Ex-chief government Peter Fankhauser earned a £750,000 bonus in 2017, 30 per cent of which was in shares, a cross-party committee of MPs heard.
He stated sorry to workers who ‘worked extremely hard and tirelessly’ however was advised his apology ‘rings rather hollow’ except he is keen to ‘put something back’.
Committee chair and Labour MP Rachel Reeves stated his bonus cash could possibly be ‘put to better purpose’ similar to redundancy funds or compensation for taxpayers.
Althought the Government refused to stump up the £200m wanted to preserve its enterprise afloat, it did spend £100 million bringing some 150,000 stranded vacationers house.
The firm’s collapse affected 21,000 jobs worldwide, 9,000 of which have been within the UK.
Mr Fankhauser is one among 5 former board members giving proof to the Business, Energy and Industrial Strategy (BEIS) Committee.
He stated how ‘deeply sorry we are that we couldn’t save this iconic model’ and apologised for the disress brought on to tens of millions of consumers and suppliers who have been ‘loyal to us throughout this time’.
When requested about redistributing his bonus funds, he stated he will ‘consider what is right but I’m not going to resolve that at this time’.
Mr Fankhauser has taken house £8.Four million since 2014, together with £4.6 million in bonus funds, it has been reported.
Directors of the world’s oldest journey firm have been accused of treating themselves to £47 million in pay and bonuses over the previous 10 years.
The listening to was attended by a number of former Thomas Cook staff who have been wearing their uniforms.
Ms Reeves advised Mr Fankhauser they ‘do your company proud’ and urged him to “go away and replicate on the massive salaries you’ve earned’.
The former boss advised the listening to he had no contact with UK ministers within the six day working up to Thomas Cook going into liquidation on the morning of Monday, September 23.
But he stated ministers from Germany, Bulgaria, Turkey and Greeve had all contacted him personally through the course of.
Asked why nobody from the BEIS division had been contacted, Mr Fankhauser stated: ‘We were instructed and heavily advised by the transport ministry that they are the single point of contact.’
The committee was fast to query a few of the accounting insurance policies, together with the choice to embody a £2.5 billion ‘goodwill’ worth on the enterprise in 2018.
MPs additionally requested the bosses why they primarily based bonuses on earnings that excluded one-off funds to pay for the restructuring.
A complete of £1.Eight billion was written off as ‘exceptional’ prices over eight years.
Ms Reeves stated: ‘The proof of the pudding is considerably within the consuming and also you failed to flip round this enterprise.
‘In the end you couldn’t simply conceal these numbers (distinctive prices) ceaselessly, they caught up with you.’

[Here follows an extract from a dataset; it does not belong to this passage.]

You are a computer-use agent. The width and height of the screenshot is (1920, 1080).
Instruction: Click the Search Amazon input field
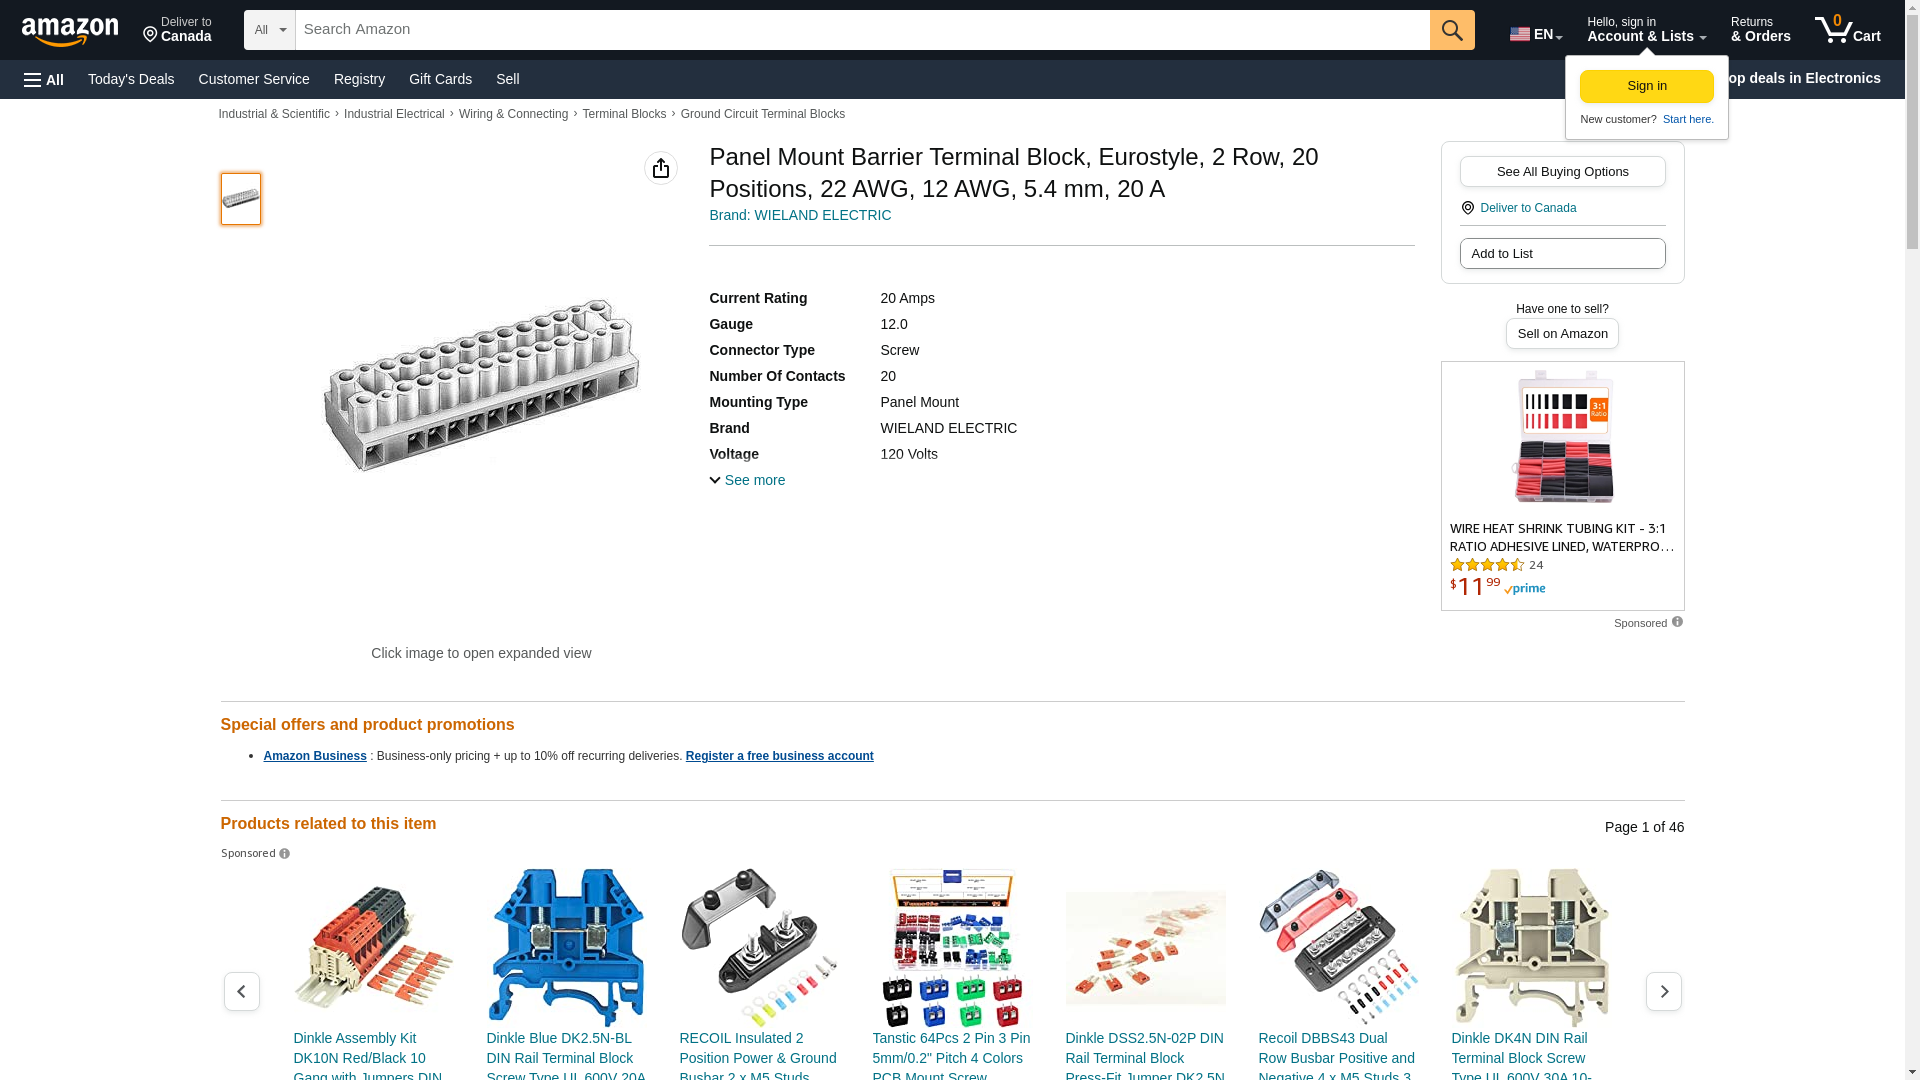pyautogui.click(x=862, y=30)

She additionally known as the previous Thomas Cook chairman Frank Meysman ‘deluded’ over the collapse.
Ms Reeves added: ‘You can level to as many successes as you want, however you will have introduced down a 178-year enterprise with enormous repercussions for purchasers, staff and taxpayers.
‘You can point to the successes, but I’ll level to the failures, and so they massively outweigh the successes you’ve spoken about.
‘I think you’re deluded, Mr Meysman, concerning the enterprise you ran.’
Giving proof to the committee at a separate listening to, Business Secretary Andrea Leadsom stated she was advised about Thomas Cook’s struggles a month earlier than the journey agency collapsed.
But she stated serving to it financially would have been akin to ‘throwing good money after bad’.
Asked why the Government didn’t bail the journey firm out, Ms Leadson advised MPs: ‘It was quite clearly the fact that the £200 million plus – and I can only speak for the final endgame – that the company was looking for would only have dealt with it in the short term.’